Le lien entre oscillations du CAC 40 et collecte des unités de compte (UC) est clairement établi. L’Autorité de contrôle prudentiel et de résolution (ACPR) a mis en exergue cette corrélation dans un rapport d’analyses et de synthèses sur l’assurance vie, publié en mai 2016. « C’est bien le niveau du CAC 40 pour le mois en cour, sans effet retard qui permet d’expliquer la proportion des primes dirigées vers les supports en UC », constate le régulateur français des banques et des assurances sur la base d’études statistiques.

L’ACPR note une « forte corrélation » entre la part des UC dans les primes et les performances de l’indice regroupant les 40 plus importantes capitalisations boursières de la place parisienne.

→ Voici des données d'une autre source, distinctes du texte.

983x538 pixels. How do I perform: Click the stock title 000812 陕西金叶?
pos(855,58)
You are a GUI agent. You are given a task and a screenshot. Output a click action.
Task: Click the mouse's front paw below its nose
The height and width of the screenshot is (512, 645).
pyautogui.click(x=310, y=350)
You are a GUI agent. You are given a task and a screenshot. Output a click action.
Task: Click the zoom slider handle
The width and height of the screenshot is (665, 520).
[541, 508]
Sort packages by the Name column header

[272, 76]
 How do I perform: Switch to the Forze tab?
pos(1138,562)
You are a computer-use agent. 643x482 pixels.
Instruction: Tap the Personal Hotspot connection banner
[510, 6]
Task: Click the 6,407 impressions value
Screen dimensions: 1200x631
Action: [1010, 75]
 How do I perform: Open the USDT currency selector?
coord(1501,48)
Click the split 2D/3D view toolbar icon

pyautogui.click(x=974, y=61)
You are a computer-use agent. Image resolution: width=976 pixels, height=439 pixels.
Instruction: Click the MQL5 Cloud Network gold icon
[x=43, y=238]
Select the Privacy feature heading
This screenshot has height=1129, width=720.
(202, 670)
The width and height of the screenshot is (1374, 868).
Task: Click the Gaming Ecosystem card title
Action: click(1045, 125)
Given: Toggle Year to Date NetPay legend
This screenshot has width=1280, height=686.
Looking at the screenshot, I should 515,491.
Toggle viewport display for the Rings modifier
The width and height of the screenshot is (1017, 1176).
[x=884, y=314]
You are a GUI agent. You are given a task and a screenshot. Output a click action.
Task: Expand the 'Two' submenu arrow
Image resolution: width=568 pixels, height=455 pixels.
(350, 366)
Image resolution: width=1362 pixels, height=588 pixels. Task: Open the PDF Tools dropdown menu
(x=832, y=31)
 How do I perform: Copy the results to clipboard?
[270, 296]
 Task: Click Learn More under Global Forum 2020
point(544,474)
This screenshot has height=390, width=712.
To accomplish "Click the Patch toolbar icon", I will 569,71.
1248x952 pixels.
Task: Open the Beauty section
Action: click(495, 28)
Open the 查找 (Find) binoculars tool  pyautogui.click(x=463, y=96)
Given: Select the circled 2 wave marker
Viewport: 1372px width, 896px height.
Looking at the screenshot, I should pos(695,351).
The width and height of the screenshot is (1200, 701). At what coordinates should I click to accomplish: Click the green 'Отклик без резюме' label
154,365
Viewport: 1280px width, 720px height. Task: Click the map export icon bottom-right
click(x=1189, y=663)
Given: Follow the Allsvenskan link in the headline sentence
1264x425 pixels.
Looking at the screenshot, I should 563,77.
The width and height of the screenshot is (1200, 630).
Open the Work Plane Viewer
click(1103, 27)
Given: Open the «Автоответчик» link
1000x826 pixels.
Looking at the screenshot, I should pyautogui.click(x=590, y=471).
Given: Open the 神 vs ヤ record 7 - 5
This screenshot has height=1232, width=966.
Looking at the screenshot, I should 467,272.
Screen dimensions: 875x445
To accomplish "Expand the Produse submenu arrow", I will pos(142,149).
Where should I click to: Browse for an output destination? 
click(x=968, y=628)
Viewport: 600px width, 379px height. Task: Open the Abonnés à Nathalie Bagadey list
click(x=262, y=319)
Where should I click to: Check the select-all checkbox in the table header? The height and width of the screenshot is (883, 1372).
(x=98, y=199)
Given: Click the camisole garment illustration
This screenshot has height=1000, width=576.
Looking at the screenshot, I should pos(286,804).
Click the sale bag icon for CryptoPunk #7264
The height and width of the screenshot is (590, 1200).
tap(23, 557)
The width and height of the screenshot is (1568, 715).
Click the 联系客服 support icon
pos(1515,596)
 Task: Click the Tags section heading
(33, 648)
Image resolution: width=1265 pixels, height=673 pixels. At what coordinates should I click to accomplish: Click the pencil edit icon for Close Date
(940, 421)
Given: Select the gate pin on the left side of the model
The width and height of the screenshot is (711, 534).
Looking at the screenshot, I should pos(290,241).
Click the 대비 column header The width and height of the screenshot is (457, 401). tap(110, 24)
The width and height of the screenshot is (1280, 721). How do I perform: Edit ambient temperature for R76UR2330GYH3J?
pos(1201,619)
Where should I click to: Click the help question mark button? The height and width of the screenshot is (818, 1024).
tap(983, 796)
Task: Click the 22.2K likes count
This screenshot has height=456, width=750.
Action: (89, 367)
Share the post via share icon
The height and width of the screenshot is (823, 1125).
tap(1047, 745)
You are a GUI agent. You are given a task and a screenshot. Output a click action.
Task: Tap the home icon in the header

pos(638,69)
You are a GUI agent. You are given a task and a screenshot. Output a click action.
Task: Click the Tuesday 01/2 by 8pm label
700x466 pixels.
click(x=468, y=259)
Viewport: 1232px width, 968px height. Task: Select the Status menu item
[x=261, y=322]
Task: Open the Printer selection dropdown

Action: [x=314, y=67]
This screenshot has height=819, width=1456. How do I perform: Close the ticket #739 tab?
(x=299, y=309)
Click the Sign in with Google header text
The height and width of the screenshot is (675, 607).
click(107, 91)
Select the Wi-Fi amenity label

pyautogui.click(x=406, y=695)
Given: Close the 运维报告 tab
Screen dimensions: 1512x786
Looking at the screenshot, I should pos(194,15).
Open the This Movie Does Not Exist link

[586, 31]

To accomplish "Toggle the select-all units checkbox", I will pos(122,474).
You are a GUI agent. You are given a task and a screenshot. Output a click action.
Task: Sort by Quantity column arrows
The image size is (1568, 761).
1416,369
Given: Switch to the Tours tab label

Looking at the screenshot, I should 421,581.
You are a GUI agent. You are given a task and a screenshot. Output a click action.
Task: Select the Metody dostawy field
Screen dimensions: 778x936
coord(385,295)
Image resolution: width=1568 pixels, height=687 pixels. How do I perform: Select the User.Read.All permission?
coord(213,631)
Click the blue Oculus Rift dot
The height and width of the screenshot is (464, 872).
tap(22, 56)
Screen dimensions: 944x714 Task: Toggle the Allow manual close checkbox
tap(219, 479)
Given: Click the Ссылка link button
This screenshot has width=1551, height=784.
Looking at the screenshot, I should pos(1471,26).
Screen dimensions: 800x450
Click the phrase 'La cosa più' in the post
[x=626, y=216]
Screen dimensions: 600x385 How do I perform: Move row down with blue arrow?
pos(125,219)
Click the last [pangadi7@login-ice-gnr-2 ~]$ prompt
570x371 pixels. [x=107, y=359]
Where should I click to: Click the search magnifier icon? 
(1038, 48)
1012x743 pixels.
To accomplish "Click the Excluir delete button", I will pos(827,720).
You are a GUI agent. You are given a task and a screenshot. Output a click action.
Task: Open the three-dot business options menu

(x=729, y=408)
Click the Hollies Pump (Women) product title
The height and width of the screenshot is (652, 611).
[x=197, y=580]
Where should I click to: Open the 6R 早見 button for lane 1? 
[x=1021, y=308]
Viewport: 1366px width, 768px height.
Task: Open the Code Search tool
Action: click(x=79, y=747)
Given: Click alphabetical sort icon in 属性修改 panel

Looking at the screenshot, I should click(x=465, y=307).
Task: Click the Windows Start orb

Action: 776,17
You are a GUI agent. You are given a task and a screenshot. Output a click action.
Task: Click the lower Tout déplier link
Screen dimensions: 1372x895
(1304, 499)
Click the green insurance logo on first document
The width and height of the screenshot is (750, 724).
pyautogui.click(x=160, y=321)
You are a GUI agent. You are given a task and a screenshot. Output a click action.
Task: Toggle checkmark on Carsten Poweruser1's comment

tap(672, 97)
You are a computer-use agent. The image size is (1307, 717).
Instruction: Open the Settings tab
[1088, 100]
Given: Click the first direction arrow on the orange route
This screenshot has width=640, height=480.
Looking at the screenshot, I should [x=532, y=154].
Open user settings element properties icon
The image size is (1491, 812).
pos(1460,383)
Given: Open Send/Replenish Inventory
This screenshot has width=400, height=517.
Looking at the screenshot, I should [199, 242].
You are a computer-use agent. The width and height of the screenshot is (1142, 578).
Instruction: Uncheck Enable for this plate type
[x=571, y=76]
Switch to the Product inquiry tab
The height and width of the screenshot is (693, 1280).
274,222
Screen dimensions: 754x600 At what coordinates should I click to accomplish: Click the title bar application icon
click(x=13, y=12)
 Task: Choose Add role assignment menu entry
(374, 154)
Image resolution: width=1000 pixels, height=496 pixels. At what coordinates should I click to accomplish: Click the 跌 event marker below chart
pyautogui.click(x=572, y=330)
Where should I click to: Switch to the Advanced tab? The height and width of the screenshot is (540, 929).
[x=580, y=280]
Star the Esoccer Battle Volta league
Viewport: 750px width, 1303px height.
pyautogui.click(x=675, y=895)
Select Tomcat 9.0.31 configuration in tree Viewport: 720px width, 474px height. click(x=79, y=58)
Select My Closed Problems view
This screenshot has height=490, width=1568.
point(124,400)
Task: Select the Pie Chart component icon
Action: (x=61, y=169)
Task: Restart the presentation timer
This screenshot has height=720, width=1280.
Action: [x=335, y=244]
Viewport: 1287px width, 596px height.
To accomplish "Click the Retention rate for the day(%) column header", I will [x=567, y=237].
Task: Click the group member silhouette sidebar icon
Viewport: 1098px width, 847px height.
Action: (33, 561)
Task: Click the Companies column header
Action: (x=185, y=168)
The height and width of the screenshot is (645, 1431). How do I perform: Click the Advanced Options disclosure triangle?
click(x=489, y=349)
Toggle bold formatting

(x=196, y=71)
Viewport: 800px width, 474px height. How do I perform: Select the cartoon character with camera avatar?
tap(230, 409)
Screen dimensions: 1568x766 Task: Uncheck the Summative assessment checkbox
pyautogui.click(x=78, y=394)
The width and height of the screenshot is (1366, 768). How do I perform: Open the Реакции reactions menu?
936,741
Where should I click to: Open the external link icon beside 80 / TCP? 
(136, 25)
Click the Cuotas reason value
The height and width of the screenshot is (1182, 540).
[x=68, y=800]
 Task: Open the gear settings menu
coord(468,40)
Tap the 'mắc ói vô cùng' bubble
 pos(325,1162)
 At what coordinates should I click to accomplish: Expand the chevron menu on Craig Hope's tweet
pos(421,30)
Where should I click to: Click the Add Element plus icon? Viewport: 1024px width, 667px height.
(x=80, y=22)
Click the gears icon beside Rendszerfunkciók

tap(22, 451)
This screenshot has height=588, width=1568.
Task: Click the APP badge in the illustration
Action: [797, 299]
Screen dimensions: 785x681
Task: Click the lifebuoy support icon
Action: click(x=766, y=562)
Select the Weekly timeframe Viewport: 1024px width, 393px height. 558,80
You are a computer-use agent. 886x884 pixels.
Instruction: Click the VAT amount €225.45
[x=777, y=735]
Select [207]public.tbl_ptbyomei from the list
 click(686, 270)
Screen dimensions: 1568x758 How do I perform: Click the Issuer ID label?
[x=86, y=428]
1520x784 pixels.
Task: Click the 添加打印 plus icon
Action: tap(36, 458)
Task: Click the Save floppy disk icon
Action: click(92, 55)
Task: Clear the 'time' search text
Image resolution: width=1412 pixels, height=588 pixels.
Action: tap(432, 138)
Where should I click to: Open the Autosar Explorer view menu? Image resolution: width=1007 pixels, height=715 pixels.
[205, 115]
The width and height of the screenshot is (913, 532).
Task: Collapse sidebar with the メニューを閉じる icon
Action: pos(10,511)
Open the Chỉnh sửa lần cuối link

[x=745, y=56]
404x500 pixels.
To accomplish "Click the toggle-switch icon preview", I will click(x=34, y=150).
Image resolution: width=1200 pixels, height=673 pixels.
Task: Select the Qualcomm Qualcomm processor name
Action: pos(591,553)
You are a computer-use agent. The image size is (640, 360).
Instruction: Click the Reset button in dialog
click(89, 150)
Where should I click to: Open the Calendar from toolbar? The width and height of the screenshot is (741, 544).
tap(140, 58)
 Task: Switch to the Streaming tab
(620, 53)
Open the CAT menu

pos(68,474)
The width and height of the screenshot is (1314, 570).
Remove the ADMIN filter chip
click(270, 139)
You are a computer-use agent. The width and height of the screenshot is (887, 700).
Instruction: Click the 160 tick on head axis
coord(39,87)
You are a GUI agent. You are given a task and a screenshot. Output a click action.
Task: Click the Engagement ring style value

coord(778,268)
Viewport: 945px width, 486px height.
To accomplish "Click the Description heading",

Quand le CAC 40 progresse, les épargnants placent leur argent en priorité sur les unités de compte. Un comportement en partie logique, les UC reposant principalement sur des actions d’entreprises.

Corrélation avec le marché actions

Toutefois, les sociétés ne sont pas toujours françaises. Les unités de compte permettent d’investir dans des entreprises européennes et issues d’autres Etats hors de l’Union européenne (UE), comme les Etats-Unis et les pays émergents. Par ailleurs, les UC peuvent aussi être investies dans d’autres classes d’actifs, comme des obligations d’entreprises, des bons du Trésor, voire dans la « pierre-papier » via des sociétés civiles de placement immobilier (SCPI), par exemple.

L’ACPR a notamment observé une influence sur la période allant de 2009 à 2015. Alors que le marché des actions a globalement progressé, la part des UC dans la collecte s’inscrit également en forte croissance. « Seulement 10,4% des primes étaient ainsi collectées sur les supports en UC en octobre 2012. Cette proportion a atteint 22,9% en moyenne au premier semestre 2015 », souligne le gendarme des banquiers et des assureurs.

Influence grandissante

Le régulateur a constaté que « l’effet positif des variations du CAC 40 sur la part collectée en UC augmente avec le temps ». Une évolution qui peut s’expliquer par deux raisons selon lui, « éventuellement combinées ». Les taux d’intérêt bas, comme ceux des obligations d’Etat qui constituent une bonne part des fonds en euros de l’assurance vie, inciteraient les assurés à recourir à d’autres produits offrant une plus forte rentabilité. Et ce, « même au prix d’un risque sur le capital investi ». A l’inverse du fonds en euros, les UC n’offrent pas de garantie sur le capital investi.

Dans le même temps, la persistance de ces taux bas encouragerait les assureurs à commercialiser davantage d’UC, « évitant ainsi d’investir dans des obligations à taux très bas, peu rémunératrices », remarque l’ACPR. Une attitude qui pourrait même s’accroître avec l’entrée en vigueur de Solvabilité II au 1er janvier 2016, la nouvelle norme prudentielle européenne qui vise à renforcer les fonds propres des compagnies d’assurance. Les actions réclament moins de provisions techniques que les fonds en euros, explique le régulateur. L’exigence en capital est donc inférieure pour ce type d’actifs que pour d’autres, comme les obligations. Un argument supplémentaire en faveur des UC pour les assureurs.